Now, I recognize that Armand would want to get the case against his boss’s right hand man dismissed. Still, it’s doubtful that he would have done so in such an obvious manner.
Dinah might not have had a warrant, but she did have reliable intel that Anatoly was making a drug delivery. They watched Anatoly go to the spot where the delivery was scheduled to take place and saw Anatoly give a briefcase to the man who met him at the delivery site. Anatoly’s actions corroborated Dinah’s reliable intel. The combination of observations and intel would have given Dinah probable cause to believe she had seen Anatoly commit a crime. When the police see a crime being committed, they can make an immediate arrest without having to obtain an arrest warrant first. Courts don’t actually require the police to tell the perp, “Wait right here while I go and get a warrant so I can come back and arrest you.”
Most district attorneys wouldn’t dismiss this case because of a lack of a warrant. They’d let it go before a judge who could hear the evidence and decide whether the arresting officer had sufficient probable cause to make a warrantless arrest.
Armand should have let one of Diaz’s corrupt judges dismiss the case. Or had one of the other corrupt cops steal the evidence, which would have necessitated the charges being dropped. Then no one would have suspected him. Instead, he chose to act in a way that was sure to make mayor Oliver Queen suspect that he was on the take and fire him.
After Ollie verified Armand was on the take, Ollie fired him. Along with police captain Kimberly Hill, who was also on the take. Like I said earlier, the corruption in Star City was so wide-spread, you could plot its growth on graft paper.
Which only created new problems for Ollie. When you’re the subject of criminal investigations, firing some civil servants might cause them to go to the TV news, claim you fired them to impede their investigation, and accuse you of obstruction of justice.
Can you guess what Armand and Hill did for the cliffhanger of “Brothers in Arms?”
In the next episode of Arrow, “Fundamentals,” the Star City City Council held a hearing to determine whether it should impeach Mayor Queen. At the end of the episode, the Council voted to impeach Oliver. At which point, Oliver, told Deputy Mayor Quentin Lance that he’d been impeached, so Quentin was the mayor now.

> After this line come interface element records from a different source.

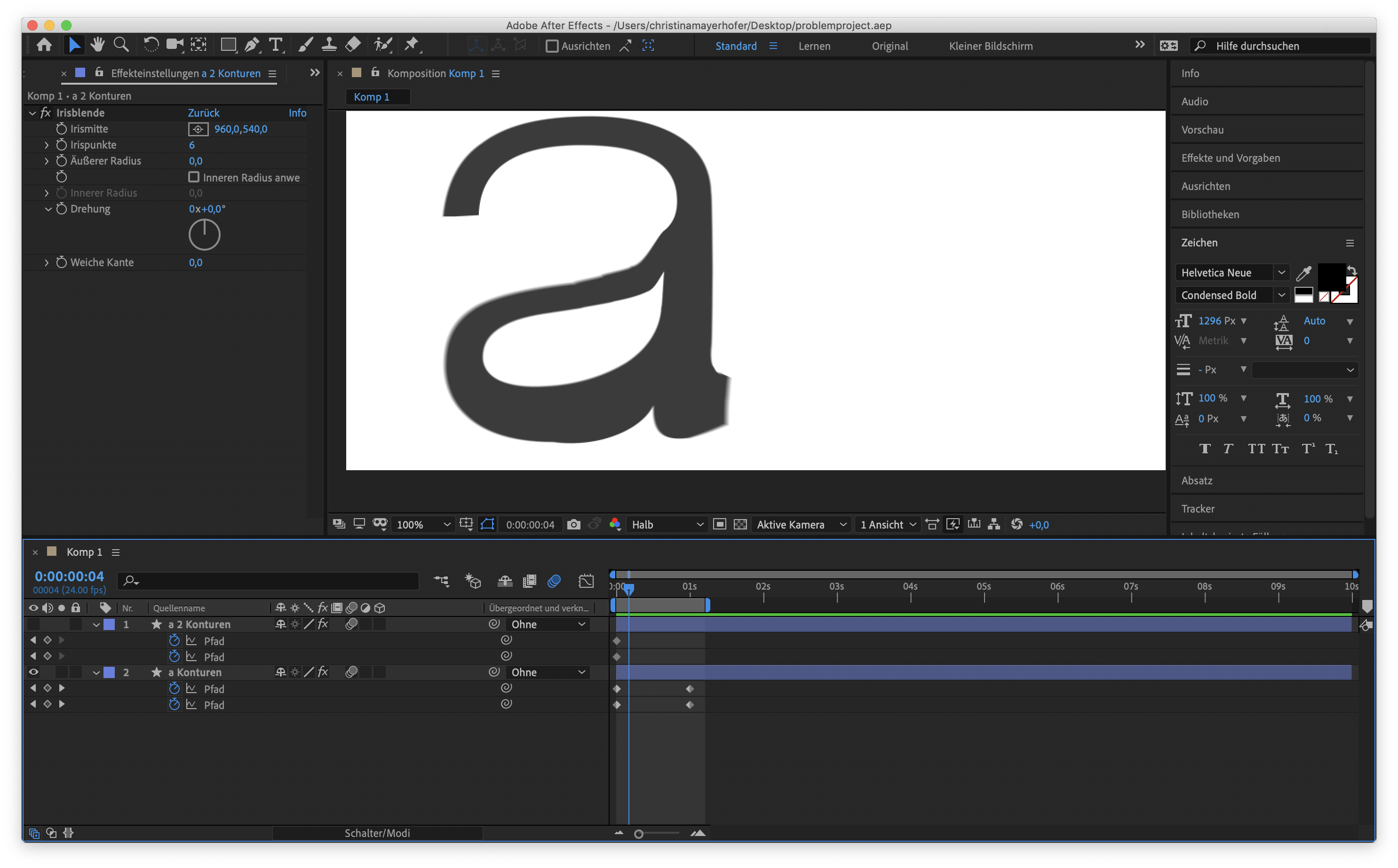Click Zurück to reset the Irisblende effect
Image resolution: width=1398 pixels, height=868 pixels.
click(204, 112)
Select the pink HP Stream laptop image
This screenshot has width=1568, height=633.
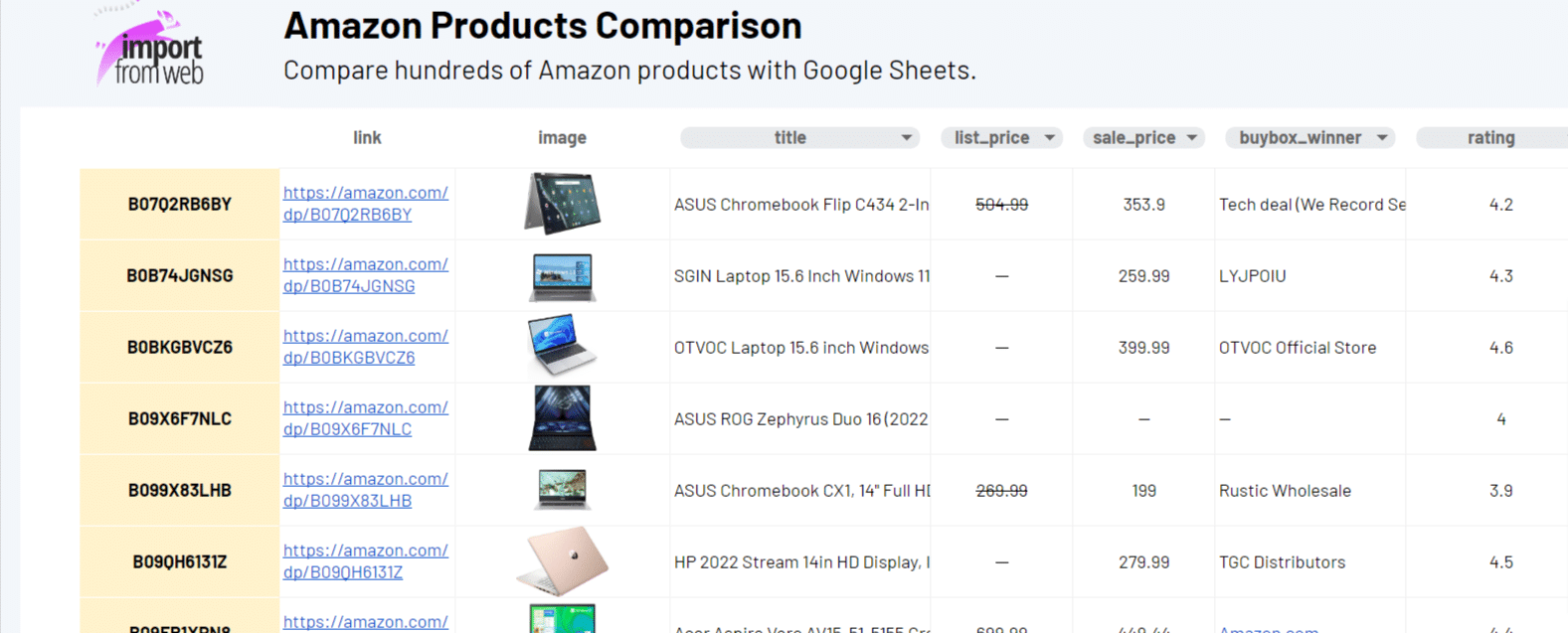coord(562,561)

An impeachment is an indictment, not a conviction. Articles of impeachment are the formal charges brought against the official. They lay out what high crimes or misdemeanors the official has committed to warrant said official being impeached, but they don’t remove the official from office.
When the House of Representatives voted to impeach Andrew Johnson or Bill Clinton, neither president was removed from office. Both continued to serve as president, while the Senate conducted a trial on the House’s articles of impeachment. If either man had been convicted in the trial, then he would have been removed from office. History tells us that the Senate acquitted both presidents and both served out their full terms. Without any interruption in their being President.
So, even though Star City City Council voted to impeach Mayor Queen, he wouldn’t have been removed from office or turned power over to Deputy Mayor Lance. He would have continued as mayor while some other body conducted a trial. He would only have been removed from office if he was convicted of those articles of impeachment. At some later time.
Speaking of later times, I know that earlier I said I’d write about yet another episode of Arrow presently. Well, to pervert an old saying, there’s no time in the presently. I’ll have to write about that episode in future columns. But they’ll be goodies. Remember all the fun we had dealing with the Arrowverse episode about the trial of The Flash? Next time it’s the trial of Green Arrow.
Way back when, Green Arrow was sort of the “always a bridesmaid, never a bride” of the superhero set. For a long time, fans could enjoy a new Green Arrow adventure just about every month, but he didn’t enjoy the headliner popularity of his hero pals like Batman or even Wonder Woman.
That’s all almost forgotten now. Today, so many fans enjoy this modern-day Robin Hood in comics, on TV and with licensed merchandise.
For some, Green Arrow became “a thing” when he debuted on TV, first as one of Superboy’s pals in Smallville and then in his own series. (He was briefly on Saturday morning cartoons before that too.)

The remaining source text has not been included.